Il Rapporto Sport 2023 propone anche una riflessione anche sugli elementi di debolezza del sistema sportivo, messi in luce dalla pandemia e dalla crisi energetica innescata dalla guerra tra Russia e Ucraina.Il Covid ha “bruciato” quasi 4 miliardi di Pil, segnando un drastico crollo degli investimenti (-76% nel 2020, con un parziale recupero nel 2021), mentre la crisi energetica ha compromesso l’equilibrio finanziario di molte strutture, fortemente penalizzate dall’aumento delle bollette di elettricità e gas che, nei picchi massimi delle quotazioni, sono arrivate a incidere fino al 45% dei costi fissi totali.

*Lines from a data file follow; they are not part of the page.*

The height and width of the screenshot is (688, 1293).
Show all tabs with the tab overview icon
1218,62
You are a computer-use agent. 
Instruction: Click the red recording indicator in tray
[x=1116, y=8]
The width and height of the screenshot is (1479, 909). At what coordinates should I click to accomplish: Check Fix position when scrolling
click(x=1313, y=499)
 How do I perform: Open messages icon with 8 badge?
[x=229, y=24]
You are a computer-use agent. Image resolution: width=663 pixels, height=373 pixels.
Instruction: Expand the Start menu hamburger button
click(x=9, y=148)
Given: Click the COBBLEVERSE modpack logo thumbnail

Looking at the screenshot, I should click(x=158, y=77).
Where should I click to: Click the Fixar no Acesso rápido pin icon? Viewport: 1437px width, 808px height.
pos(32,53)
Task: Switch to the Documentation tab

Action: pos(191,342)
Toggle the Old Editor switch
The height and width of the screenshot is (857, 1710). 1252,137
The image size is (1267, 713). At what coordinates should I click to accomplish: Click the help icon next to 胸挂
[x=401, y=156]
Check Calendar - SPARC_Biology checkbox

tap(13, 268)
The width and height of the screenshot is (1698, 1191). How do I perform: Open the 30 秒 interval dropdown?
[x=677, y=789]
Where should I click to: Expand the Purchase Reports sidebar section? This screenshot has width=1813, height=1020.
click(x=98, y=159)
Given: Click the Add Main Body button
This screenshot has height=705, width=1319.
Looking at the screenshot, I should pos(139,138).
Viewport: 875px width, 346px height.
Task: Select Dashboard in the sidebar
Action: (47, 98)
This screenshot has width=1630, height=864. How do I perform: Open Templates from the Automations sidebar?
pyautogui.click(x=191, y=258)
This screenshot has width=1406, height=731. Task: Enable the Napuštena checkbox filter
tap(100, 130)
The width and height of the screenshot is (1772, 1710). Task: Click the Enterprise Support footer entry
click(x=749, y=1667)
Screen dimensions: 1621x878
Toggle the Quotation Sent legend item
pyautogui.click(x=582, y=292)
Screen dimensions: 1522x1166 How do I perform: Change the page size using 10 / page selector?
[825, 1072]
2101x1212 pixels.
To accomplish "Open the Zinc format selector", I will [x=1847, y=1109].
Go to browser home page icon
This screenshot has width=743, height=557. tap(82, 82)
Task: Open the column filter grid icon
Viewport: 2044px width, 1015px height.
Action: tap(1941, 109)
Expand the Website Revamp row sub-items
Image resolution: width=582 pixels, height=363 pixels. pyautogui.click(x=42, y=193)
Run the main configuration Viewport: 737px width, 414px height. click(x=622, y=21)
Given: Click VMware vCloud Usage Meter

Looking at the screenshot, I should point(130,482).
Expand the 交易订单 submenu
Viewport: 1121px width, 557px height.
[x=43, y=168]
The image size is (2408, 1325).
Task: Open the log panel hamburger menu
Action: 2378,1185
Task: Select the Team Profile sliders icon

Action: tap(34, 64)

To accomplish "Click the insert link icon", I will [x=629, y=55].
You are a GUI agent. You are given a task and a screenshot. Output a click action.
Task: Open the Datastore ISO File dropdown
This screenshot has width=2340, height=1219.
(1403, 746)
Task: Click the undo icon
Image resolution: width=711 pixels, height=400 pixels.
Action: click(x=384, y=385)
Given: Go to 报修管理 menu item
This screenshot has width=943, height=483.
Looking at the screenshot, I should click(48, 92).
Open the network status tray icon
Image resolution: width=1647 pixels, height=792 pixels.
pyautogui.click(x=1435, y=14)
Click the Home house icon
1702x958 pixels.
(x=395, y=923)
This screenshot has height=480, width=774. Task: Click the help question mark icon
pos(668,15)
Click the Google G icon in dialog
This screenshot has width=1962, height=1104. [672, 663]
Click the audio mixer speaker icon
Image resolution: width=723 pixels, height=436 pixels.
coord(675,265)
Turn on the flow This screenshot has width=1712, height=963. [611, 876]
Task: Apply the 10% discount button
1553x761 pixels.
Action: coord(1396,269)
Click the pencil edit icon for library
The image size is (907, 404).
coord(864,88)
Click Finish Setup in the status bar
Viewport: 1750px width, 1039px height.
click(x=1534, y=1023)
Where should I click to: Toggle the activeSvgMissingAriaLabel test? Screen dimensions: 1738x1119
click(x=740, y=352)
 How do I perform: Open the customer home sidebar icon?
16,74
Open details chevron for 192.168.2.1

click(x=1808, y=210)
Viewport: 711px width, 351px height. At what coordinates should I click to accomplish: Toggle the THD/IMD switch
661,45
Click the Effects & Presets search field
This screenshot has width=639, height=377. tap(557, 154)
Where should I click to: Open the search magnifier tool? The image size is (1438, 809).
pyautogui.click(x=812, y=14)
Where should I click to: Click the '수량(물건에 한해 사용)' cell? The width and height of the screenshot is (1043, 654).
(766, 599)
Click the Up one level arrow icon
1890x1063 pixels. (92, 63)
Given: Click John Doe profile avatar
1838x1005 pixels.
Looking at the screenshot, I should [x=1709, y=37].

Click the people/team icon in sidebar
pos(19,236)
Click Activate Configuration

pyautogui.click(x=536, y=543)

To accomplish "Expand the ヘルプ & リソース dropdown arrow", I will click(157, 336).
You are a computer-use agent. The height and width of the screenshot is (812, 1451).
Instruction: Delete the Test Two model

«Il segno lasciato dalla pandemia e l’impatto degli shock energetici connessi alle tensioni geopolitiche internazionali - sottolinea il report - mettono le istituzioni pubbliche e il sistema sportivo di fronte alla necessità di avviare una fase di ristrutturazione e rinnovamento del mercato attraverso tre principali linee di intervento: investimenti, cultura sportiva e imprenditorialità, con l’obiettivo di valorizzare il grande potenziale di impatto sociale ed economico dello sport».

Gli impianti

Tra i problemi irrisolti c’è quello infrastrutturale con il perdurante divario tra nord e sud. Nel Mezzogiorno, infatti, è localizzato solo il 26% degli impianti nazionali, mentre il 44% del totale del Paese, è stato realizzato negli anni ’70 e ’80, in gran parte inefficiente in termini di sostenibilità economica e ambientale. ambientale. L’8% degli impianti non è funzionante, un dato che in alcune aree del Sud raggiunge il 20%. La sfida principale è rendere più efficiente e capillare la rete di infrastrutture sportive, intercettando i megatrend legati alla transizione verde e digitale e assegnando priorità di intervento alle aree del Mezzogiorno.